# 32" LCD TV - Toshiba or AOC?



## jainanshal (Oct 15, 2010)

I wish to buy a LCD this Diwali without burning a hole in my pocket (actually this is an important part).

ebay has 2 deals on these LCDs-

1.Toshiba 32AV700 - 22K
2. AOC L32DK99U - 20K

Features for both are almost equivalent, plz chk features thru the hyperlinked name.
Both have free wall mount & HDMI cable.

Now, i have no idea on Picture quality,
Overall quality / reliability and,
After sales service for both the brands above.

Can you plz suggest which one would be a better pick, considering i don't wanna spend much & also want a decent (if not mind-blowing) quality LCD, Or do you think both will be worthless?

Also, there's another choice.. Samsung 32C450 @ 27K. Its almost like 5-7K more, would that be worth?
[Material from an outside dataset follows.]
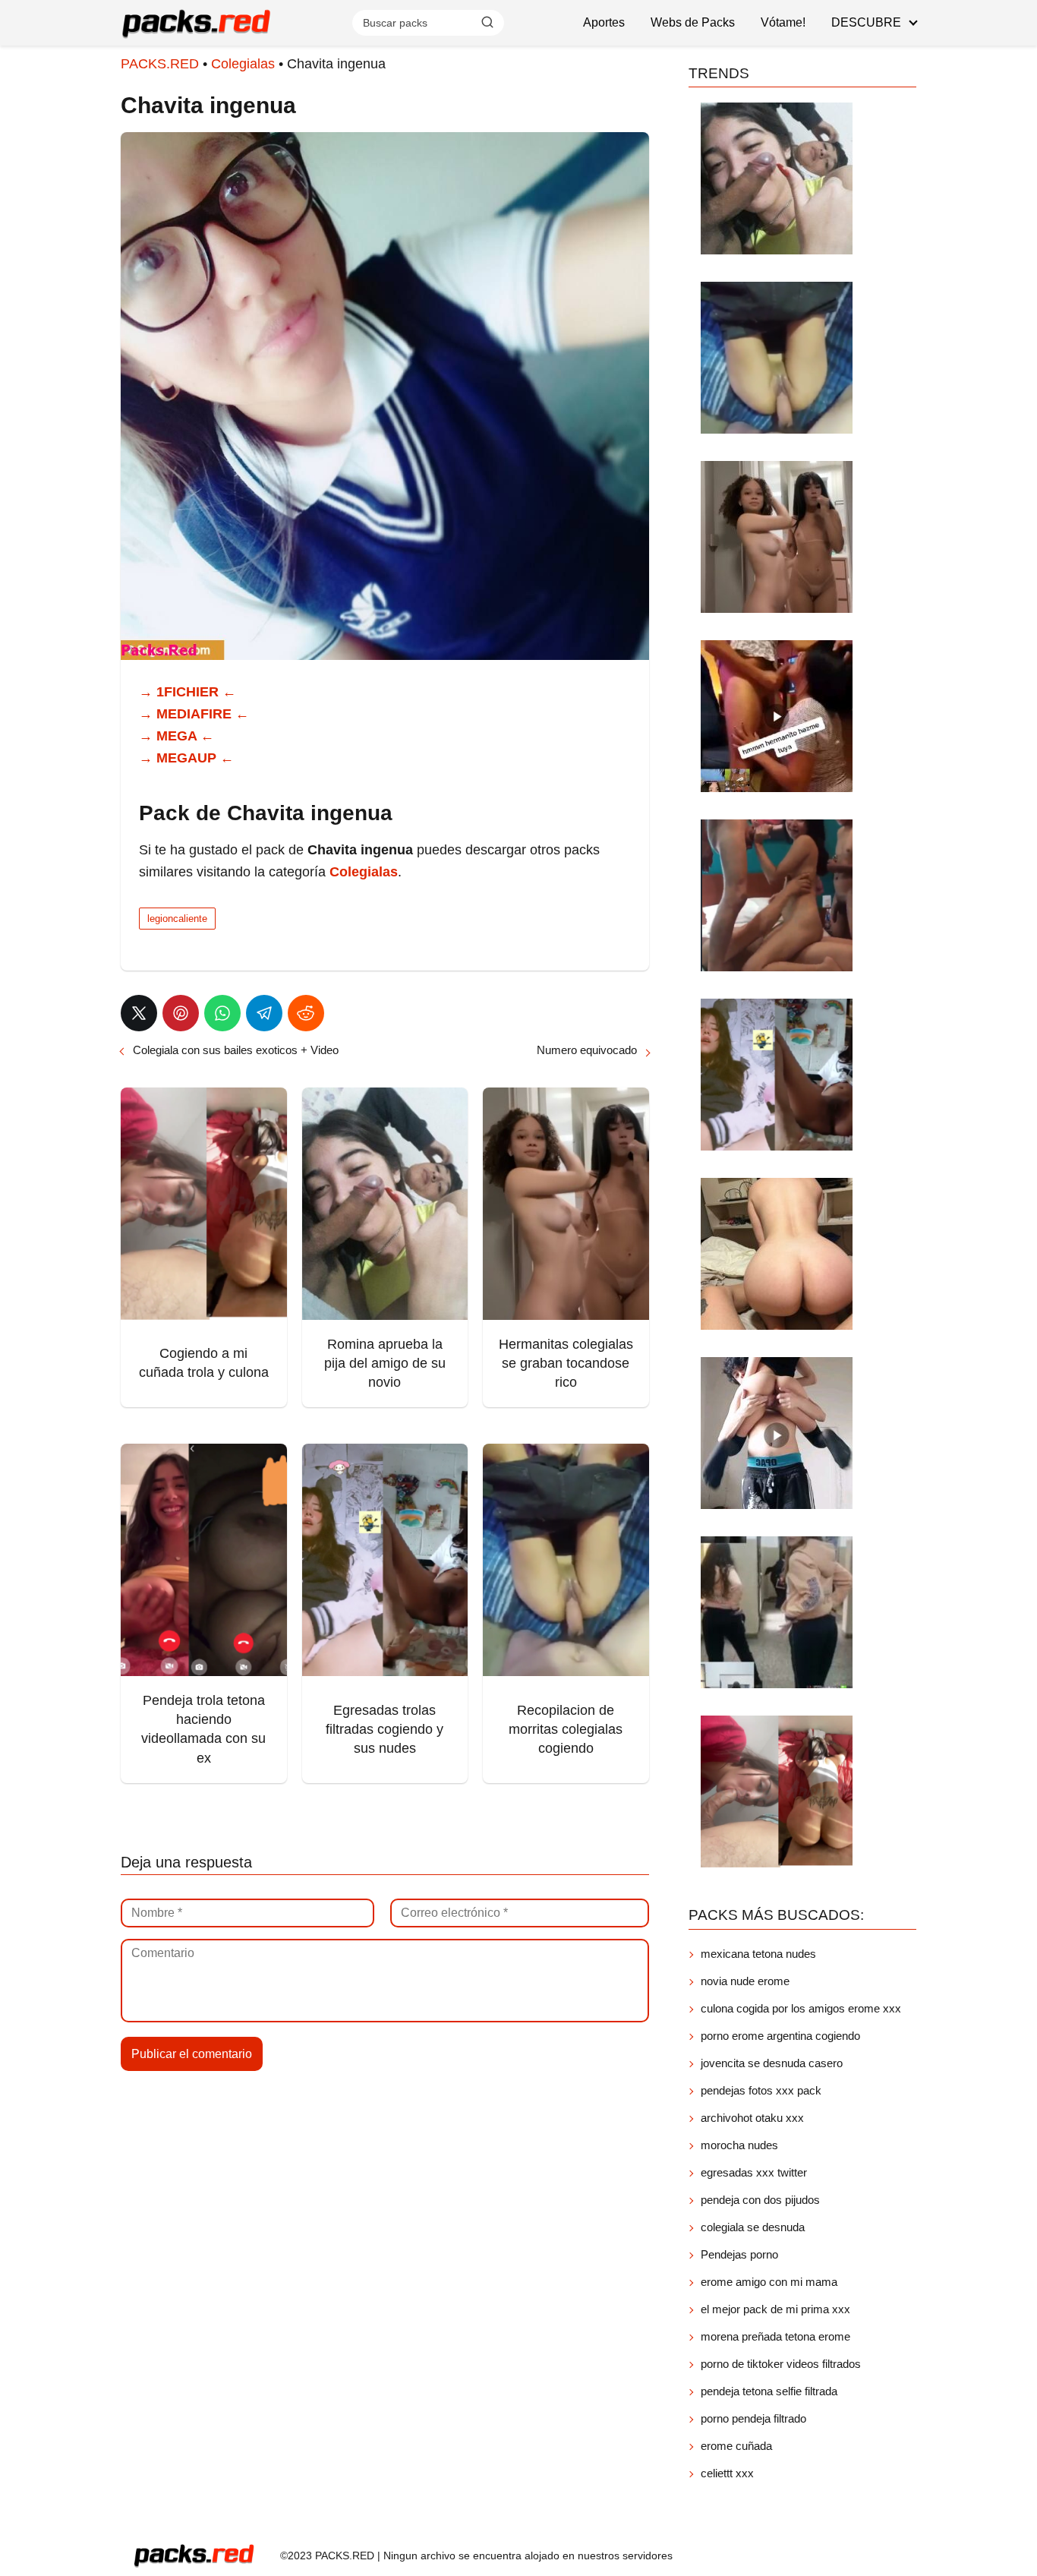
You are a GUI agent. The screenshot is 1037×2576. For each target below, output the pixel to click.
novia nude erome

Thanks in advance for your response!!


----------



## ico (Oct 15, 2010)

Should go for the Samsung. Well established support in India.


----------



## desigac (Oct 25, 2010)

You should have Samsung and Soney will be better to use as LCD Monitor


----------



## pulkitpopli2004 (Oct 26, 2010)

see both of them are nt so good and worth buyin.. on diwali they may b givin some *attractive* offer.. bt i think u shud go for Samsung of Lg only...


----------



## ithehappy (Oct 30, 2010)

I don't know why people go for offer and stuffs. Anyways, if you want a good LCD TV then should stick with Sony, Samsung or Panasonic.


----------